Required work:
1) Please reproduce the scheduling policy text below word for word, from "Every individual user" up to and including "0.8 per week.".
2) Answer these questions from the scheduling policy text below, one per line:
(a) How many jobs may a user have in the 'Idle' state at any given time?
(b) How many weeks of usage does the fairshare calculation take into account?
(c) What fairshare target does the 'portfolio' group get?

Fairshare and priority

Every individual user has a fairshare target of 20% of the machine. If you go over that then you get penalties; under it and you get bonuses. There are also two QOS (quality of service) groups, which also have fairshare targets. These are based on how the machine was funded: the 'stuart' group (Stuart Althorpe's research group) get 52% and the 'portfolio' group (everyone else) get 48%.

Fairshare targets and usage can be seen by running 'diagnose -f'

The fairshare calculation takes the last six weeks of usage into account, decaying it at a rate of 0.8 per week.

Priority is currently: 20 * ( personal fairshare bonus/penalty + group fairshare bonus/penalty ) + job expansion factor .

Job expansion factor rises with time spent on the queue, but rises faster for short jobs. The reason for using that and not basic queue time is that it helps the very short (30 min) test jobs to run. It makes practically no difference when compared to the fairshare numbers, but ensures that every job eventually runs.

Priority calculations for all queued jobs can be seen by running 'diagnose -p'

Throttling policies

There is one throttling policy in use: any user may only have four jobs in the 'Idle' state at any given time. This avoids queue stuffing. However it does not help when one person has a very big fairshare bonus and submits a lot of jobs, because every job that gets to run is replaced in the queue immediately.


Reservation and Backfill

This policy isn't making much difference at the moment; I don't think it needs changing but I mention it for completeness. We make a reservation for the top queued job and then backfill other jobs around that (ie let them jump the queue if and only if they will not have any effect on the start time of the top queued job). This stops big parallel jobs being crowded out by small jobs, but only once they have got to the top of the queue. Without this the 32 proc jobs would almost never run.

Record excerpts:

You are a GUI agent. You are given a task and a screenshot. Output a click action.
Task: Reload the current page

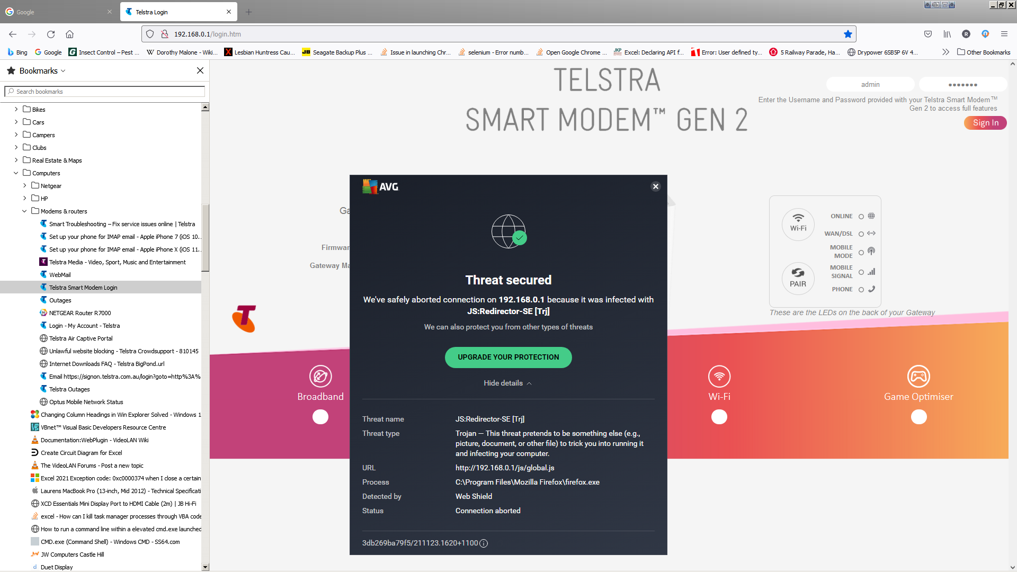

---

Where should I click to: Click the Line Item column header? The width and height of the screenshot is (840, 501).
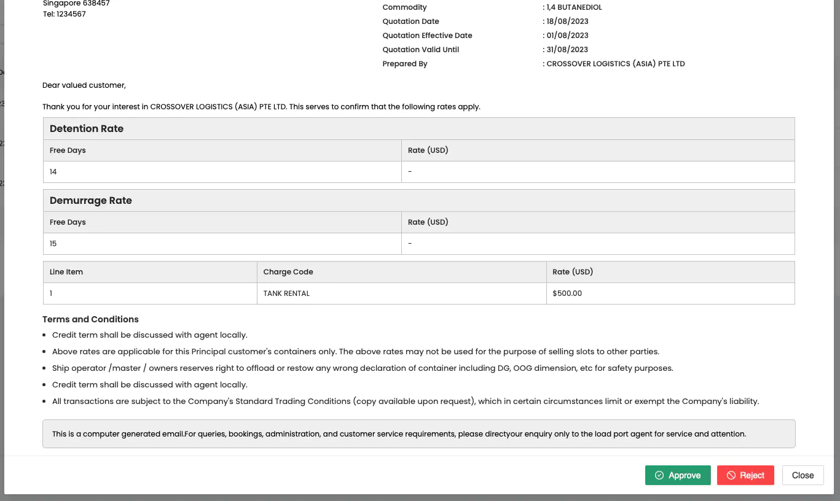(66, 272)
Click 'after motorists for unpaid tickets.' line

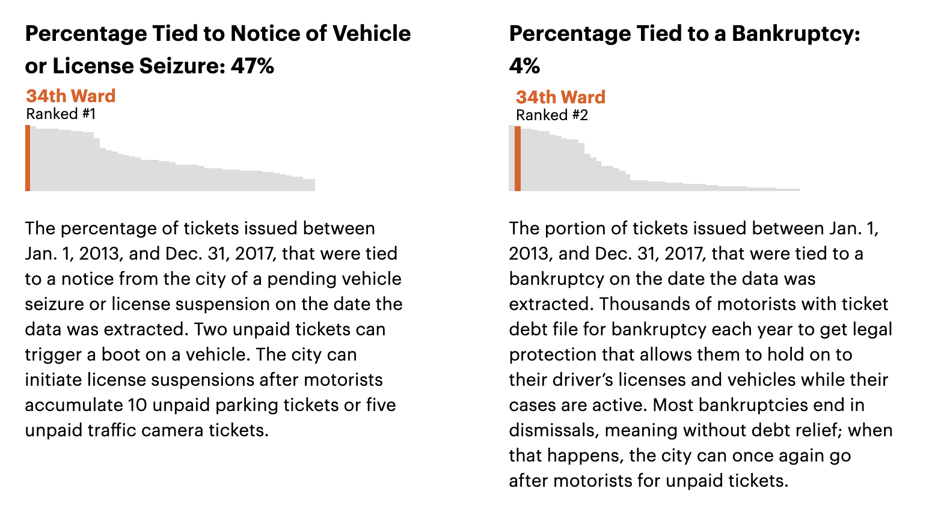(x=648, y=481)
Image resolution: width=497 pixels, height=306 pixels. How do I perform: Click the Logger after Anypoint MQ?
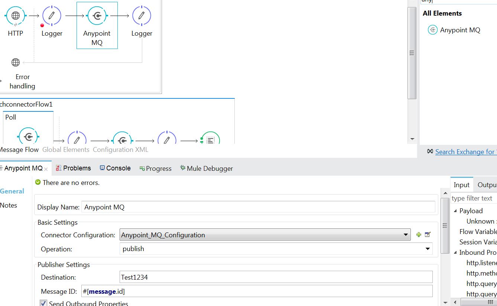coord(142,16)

Task answers:
1)
Every individual user has a fairshare target of 20% of the machine. If you go over that then you get penalties; under it and you get bonuses. There are also two QOS (quality of service) groups, which also have fairshare targets. These are based on how the machine was funded: the 'stuart' group (Stuart Althorpe's research group) get 52% and the 'portfolio' group (everyone else) get 48%.

Fairshare targets and usage can be seen by running 'diagnose -f'

The fairshare calculation takes the last six weeks of usage into account, decaying it at a rate of 0.8 per week.

2)
(a) Four.
(b) The last six weeks.
(c) 48%.